Attachment breeds suffering, but in this moment, this is all I’ve got. I’ll never be fit enough to be wearing the boots and the shirt. I fear in the moment that I’ll never see London again. I fear that I’ll never belong to this country that I so love. I fear that all my dreams crumbled in that terrible silent moment when that ball hit the back of the net.
England matters to me. The government doesn’t matter to me. The buildings don’t matter to me. The land on which all of that is built matters to me. I feel keenly that this is where my people came from, and I want to do just what bigots have been telling American minorities to do for hundreds of years. I want to go back where I came from. This defies logic. I know that I’m an American by birth, but these men represented my home in a way that the boys in red, white, and blue never did and never could.
But even that is a convenient lie. I’m not English. I’m Scottish. I’m Irish. I’m other things that I insist on ignoring.

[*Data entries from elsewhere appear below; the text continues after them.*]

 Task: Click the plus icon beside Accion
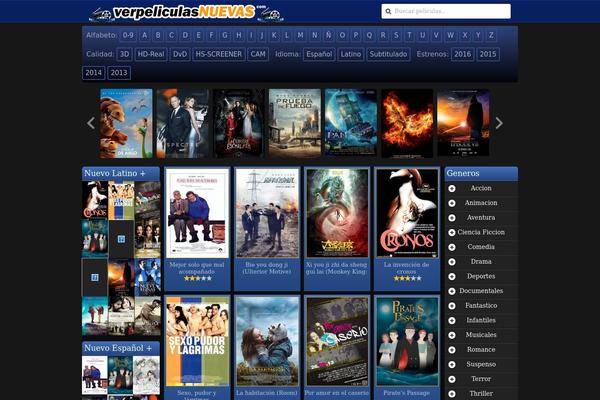coord(452,188)
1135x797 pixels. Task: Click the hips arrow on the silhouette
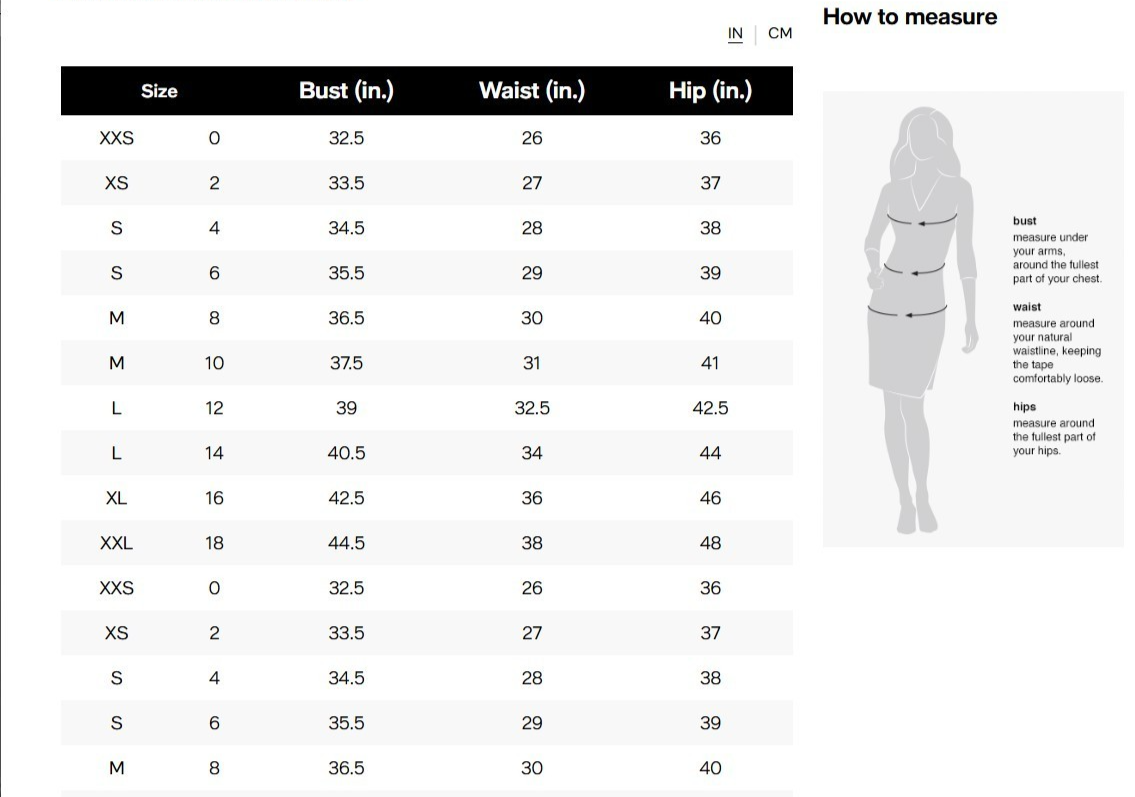(x=907, y=315)
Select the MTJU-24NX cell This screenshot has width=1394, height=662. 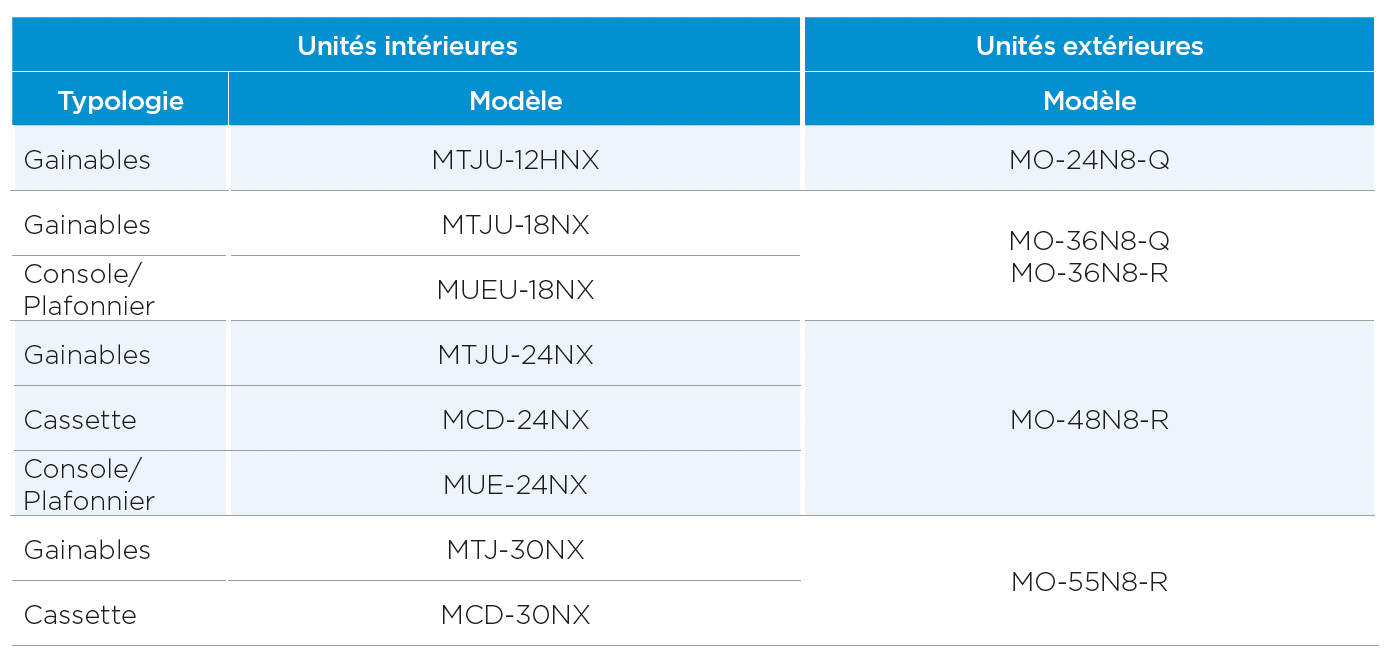[515, 354]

For a moment, I was more than just my own five senses and experiences. For a moment, I was David Beckham on the sidelines watching something I couldn’t even influence. For a moment, I was Sven, consistently taking a safe conservative approach instead of reaching for my dream. For a moment, I was Frank Lampard, struggling to make just one of my opportunities actually work for a change. For a moment, I was Wayne Rooney, failing to control my temper. For a moment, I was John Terry, mourning for lost dreams.
Attachment breeds suffering, my inner buddha nature continued to assert, and I could feel it all starting to slip away.